Excerto selecionado —
::::
Gémeos supostamente violados pelo pai: Caso levanta questões sobre utilidade das salas de escutas

O recente caso em que uma mãe denuncia que os seus dois filhos menores, gémeos, foram molestados sexualmente pelo próprio pai, suscita questionamentos sobre a usabilidade das salas de escutas, recentemente inauguradas pela ministra Joana Rosa. Isso após a juíza informar em despacho que não havia sala preparada nem equipa para ouvir os menores, daí autorizar o pai a receber os filhos em visita.  Em defesa da juíza que decidiu o caso, o Conselho Superior da Magistratura Judicial é acusado de faltar com a verdade.

Sob o argumento apontado, a juíza Sara Ferreira, do Tribunal da Comarca da Praia, autorizou que os dois menores, uma menina e um menino, gémeos, de cinco anos, fossem passar um fim-de-semana por mês com o pai. Isto apesar da denúncia de os mesmos terem sido molestados sexualmente pelo progenitor, nas férias do ano passado, facto que levou a mãe criticar a falta de actuação da Justiça.
::::
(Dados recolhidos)
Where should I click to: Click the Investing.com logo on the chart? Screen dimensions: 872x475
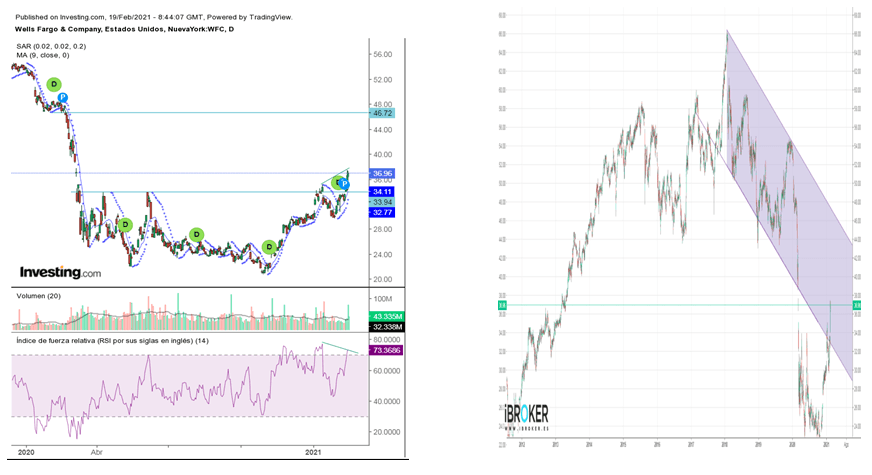click(60, 272)
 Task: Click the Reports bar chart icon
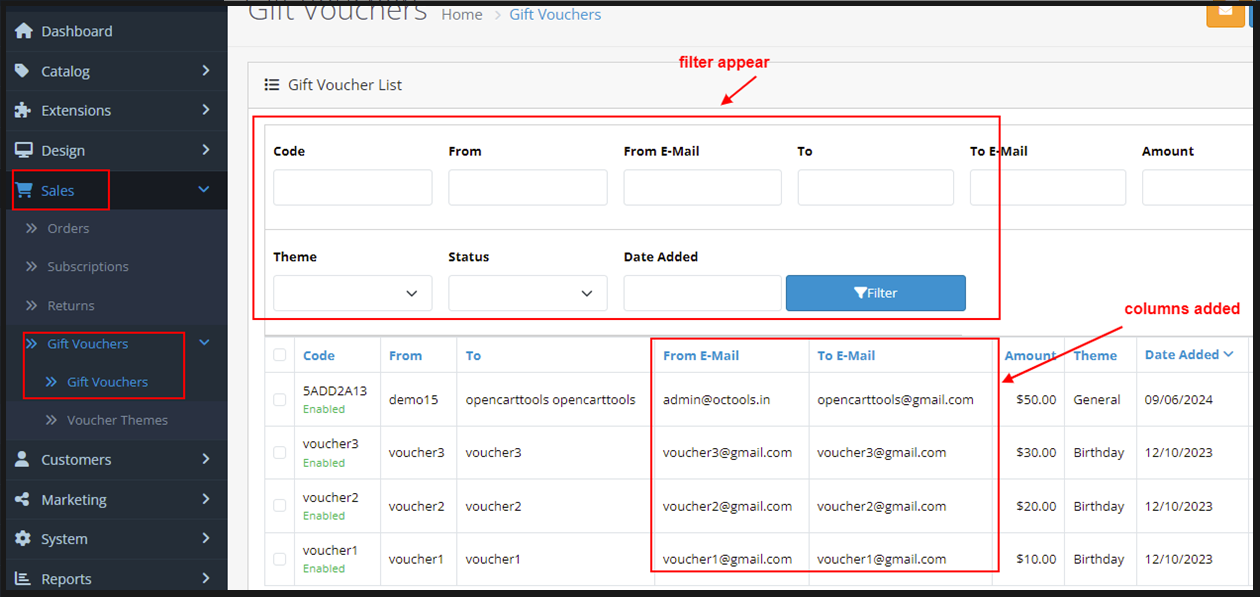(x=23, y=578)
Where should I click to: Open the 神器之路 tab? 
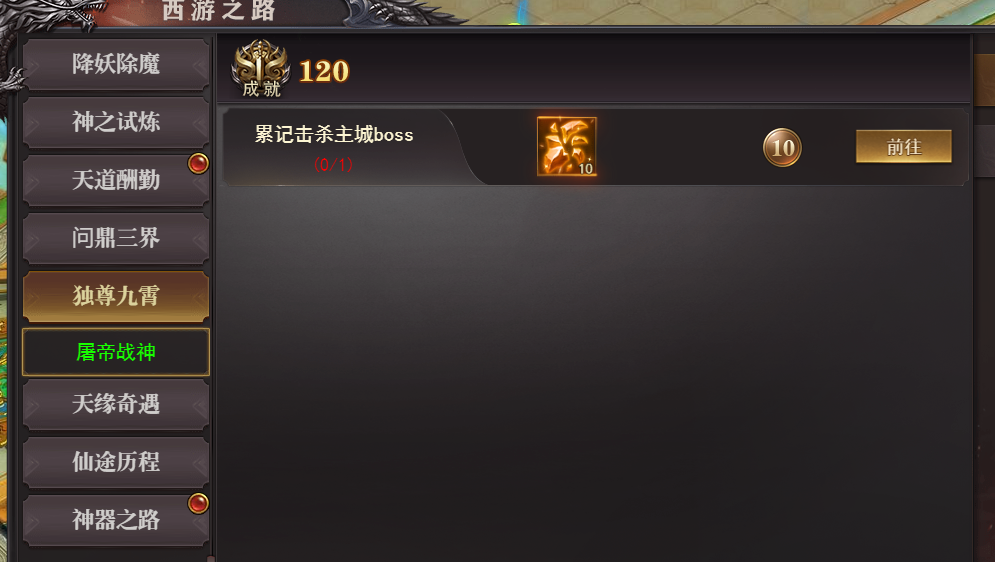pyautogui.click(x=116, y=520)
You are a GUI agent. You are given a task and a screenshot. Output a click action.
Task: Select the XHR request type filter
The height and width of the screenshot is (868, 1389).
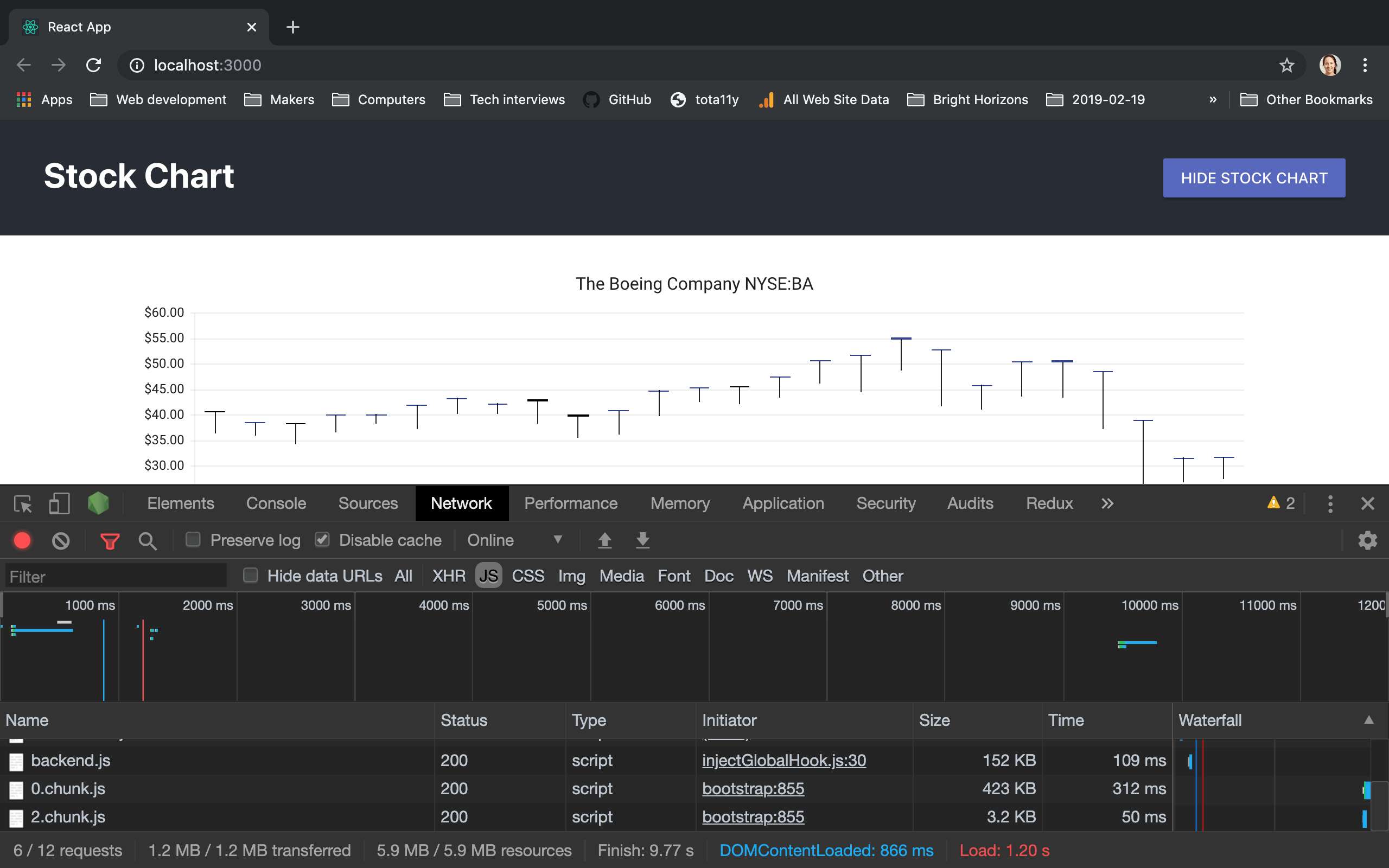[449, 576]
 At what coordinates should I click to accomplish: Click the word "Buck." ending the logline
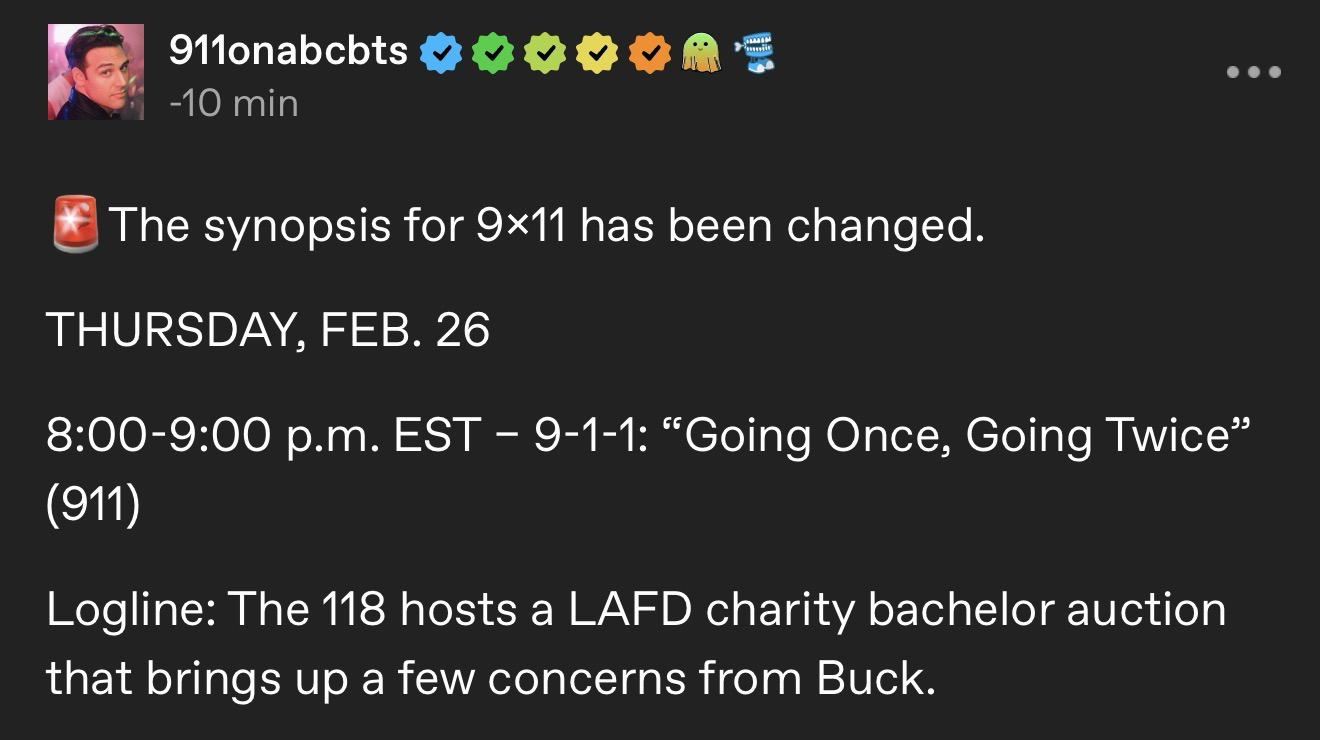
::::
Tarefa a realizar — Transcreva da notícia sobre o caso dos gémeos o trecho que começa nas palavras "O recente caso" e termina depois de "com a verdade.".

Resposta —
O recente caso em que uma mãe denuncia que os seus dois filhos menores, gémeos, foram molestados sexualmente pelo próprio pai, suscita questionamentos sobre a usabilidade das salas de escutas, recentemente inauguradas pela ministra Joana Rosa. Isso após a juíza informar em despacho que não havia sala preparada nem equipa para ouvir os menores, daí autorizar o pai a receber os filhos em visita.  Em defesa da juíza que decidiu o caso, o Conselho Superior da Magistratura Judicial é acusado de faltar com a verdade.